Travancas, no Café Central, é provável

que beba cerveja. Mas apenas para me sentar

na esplanada e continuar a olhar a cerejeira

que cresce rente a um muro, do lado

direito, na estrada que em seguida me levará

a Argemil e a S. Vicente da Raia. E em

 

São Vicente, depois de acompanhar o rio

serpenteando sem derivações bruscas, antes

de se olharem, do alto, os vales com os

seus quadriculados amarelos e verdes,

as encostas erguendo-se em modulações

entre o verde e o castanho, é provável

que pare por alguns momentos

e beba cerveja.
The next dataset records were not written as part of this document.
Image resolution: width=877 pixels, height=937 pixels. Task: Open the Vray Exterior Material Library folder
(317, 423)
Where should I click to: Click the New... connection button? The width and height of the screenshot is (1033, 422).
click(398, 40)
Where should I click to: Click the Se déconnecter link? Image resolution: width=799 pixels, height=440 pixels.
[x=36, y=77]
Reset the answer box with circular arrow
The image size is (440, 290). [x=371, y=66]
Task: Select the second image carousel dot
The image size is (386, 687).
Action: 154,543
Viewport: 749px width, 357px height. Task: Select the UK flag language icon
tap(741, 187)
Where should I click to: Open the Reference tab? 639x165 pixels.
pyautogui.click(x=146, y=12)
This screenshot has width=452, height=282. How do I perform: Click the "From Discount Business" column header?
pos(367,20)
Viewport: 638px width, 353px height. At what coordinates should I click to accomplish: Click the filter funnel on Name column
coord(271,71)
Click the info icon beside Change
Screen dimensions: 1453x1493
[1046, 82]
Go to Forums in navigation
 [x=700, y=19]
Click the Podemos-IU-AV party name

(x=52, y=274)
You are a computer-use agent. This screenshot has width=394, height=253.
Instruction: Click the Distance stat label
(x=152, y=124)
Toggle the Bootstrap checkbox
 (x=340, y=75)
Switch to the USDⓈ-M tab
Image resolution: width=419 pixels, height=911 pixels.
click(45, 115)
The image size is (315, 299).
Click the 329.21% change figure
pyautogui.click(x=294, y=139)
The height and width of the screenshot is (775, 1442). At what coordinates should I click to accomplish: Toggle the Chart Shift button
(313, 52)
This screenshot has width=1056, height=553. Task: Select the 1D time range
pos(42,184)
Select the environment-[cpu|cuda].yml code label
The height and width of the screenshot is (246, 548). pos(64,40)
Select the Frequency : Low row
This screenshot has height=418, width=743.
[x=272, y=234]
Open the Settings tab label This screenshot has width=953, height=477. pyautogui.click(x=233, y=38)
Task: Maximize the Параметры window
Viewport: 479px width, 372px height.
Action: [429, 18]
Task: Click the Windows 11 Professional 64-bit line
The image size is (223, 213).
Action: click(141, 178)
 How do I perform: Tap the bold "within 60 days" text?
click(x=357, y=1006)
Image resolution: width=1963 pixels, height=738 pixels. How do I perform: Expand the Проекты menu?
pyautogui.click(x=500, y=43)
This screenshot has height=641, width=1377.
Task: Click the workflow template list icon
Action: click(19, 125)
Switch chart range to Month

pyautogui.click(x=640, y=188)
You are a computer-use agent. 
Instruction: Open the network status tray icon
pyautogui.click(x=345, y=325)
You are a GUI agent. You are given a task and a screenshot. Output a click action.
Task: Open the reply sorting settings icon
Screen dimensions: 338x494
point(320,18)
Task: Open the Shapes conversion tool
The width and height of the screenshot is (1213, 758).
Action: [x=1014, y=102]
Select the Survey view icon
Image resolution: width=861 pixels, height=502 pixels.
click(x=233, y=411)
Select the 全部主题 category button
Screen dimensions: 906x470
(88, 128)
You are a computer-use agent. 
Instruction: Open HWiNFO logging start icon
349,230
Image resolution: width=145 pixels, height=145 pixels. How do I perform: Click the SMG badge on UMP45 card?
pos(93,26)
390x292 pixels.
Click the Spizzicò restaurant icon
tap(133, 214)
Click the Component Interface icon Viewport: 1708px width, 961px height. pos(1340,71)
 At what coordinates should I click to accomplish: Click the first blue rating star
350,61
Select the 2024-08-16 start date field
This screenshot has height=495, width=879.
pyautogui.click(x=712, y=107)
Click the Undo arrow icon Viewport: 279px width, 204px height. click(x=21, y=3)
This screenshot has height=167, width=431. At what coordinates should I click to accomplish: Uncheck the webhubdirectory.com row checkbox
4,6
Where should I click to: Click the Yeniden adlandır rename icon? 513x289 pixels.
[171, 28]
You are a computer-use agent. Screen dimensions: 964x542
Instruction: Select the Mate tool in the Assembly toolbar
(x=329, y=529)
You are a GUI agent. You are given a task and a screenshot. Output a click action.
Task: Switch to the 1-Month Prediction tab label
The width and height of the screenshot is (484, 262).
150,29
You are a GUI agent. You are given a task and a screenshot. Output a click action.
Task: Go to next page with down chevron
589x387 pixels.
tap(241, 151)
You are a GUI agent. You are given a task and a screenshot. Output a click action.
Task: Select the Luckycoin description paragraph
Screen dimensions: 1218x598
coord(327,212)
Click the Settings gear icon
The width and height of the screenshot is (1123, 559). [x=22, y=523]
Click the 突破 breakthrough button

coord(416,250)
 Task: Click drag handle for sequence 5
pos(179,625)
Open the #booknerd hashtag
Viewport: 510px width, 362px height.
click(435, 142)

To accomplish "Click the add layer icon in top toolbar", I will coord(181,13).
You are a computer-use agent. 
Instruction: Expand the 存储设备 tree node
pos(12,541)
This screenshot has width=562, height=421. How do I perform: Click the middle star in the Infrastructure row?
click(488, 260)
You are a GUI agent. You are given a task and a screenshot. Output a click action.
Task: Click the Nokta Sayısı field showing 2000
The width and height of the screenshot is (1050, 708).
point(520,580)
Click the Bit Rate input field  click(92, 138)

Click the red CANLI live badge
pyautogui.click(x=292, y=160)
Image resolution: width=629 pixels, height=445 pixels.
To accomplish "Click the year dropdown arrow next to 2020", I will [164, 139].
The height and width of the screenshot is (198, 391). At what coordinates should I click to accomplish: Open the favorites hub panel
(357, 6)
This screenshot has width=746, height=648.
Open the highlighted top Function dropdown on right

Mas apenas porque

me há-de apetecer ficar sentado a uma

mesa de pedra, sob uma latada

ampla, a olhar o ondulado das cumeadas

sucedendo-se na distância. Descerei

 

então em apertadas curvas deixando Aveleda

à esquerda arrumada num pequeno vale

com o xisto quase improvável a sair dos montes

para as paredes das casas. E, enfim, chegarei

a Segirei. Não seria necessário continuar

até Segirei: porque deveria virar à direita

antes de chegar a Segirei. Mas é preciso regressar

às memórias antigas de um café que

já fechou há muito, e às memórias antigas

da cozinha e do pátio e da adega da casa

do Ramiro. Por isso não chego a parar. Sigo

devagar, faço inversão de marcha no espaço

mais alargado da ponte da praia fluvial,

e rumo em sentido contrário, deixando

novamente Segirei e o tempo suspenso da

revelação dos seus nomes. É

 

esta a viagem: chegar a Pejas. Encontrar

os amigos que me esperam na margem

de um rio. Olhar as seis árvores, precisamente as

seis árvores onde procuro a demonstração

de que o mundo quase não muda, e muda

muito vagarosamente, quando apenas

nos bastam os milagres do mundo. Sentar-me-ei

 

então em redor de uma mesa de madeira.

E talvez não beba cerveja. Mas vinho. Para

que o vinho possa deixar durante muito tempo

a memória dos encontros, a memória

dos milagres, a memória desse

momento de aparição em que por um instante

breve nos é revelado o mistério de estarmos

vivos em nós mesmos e no coração

dos que não podem deixar de amar-nos para sempre.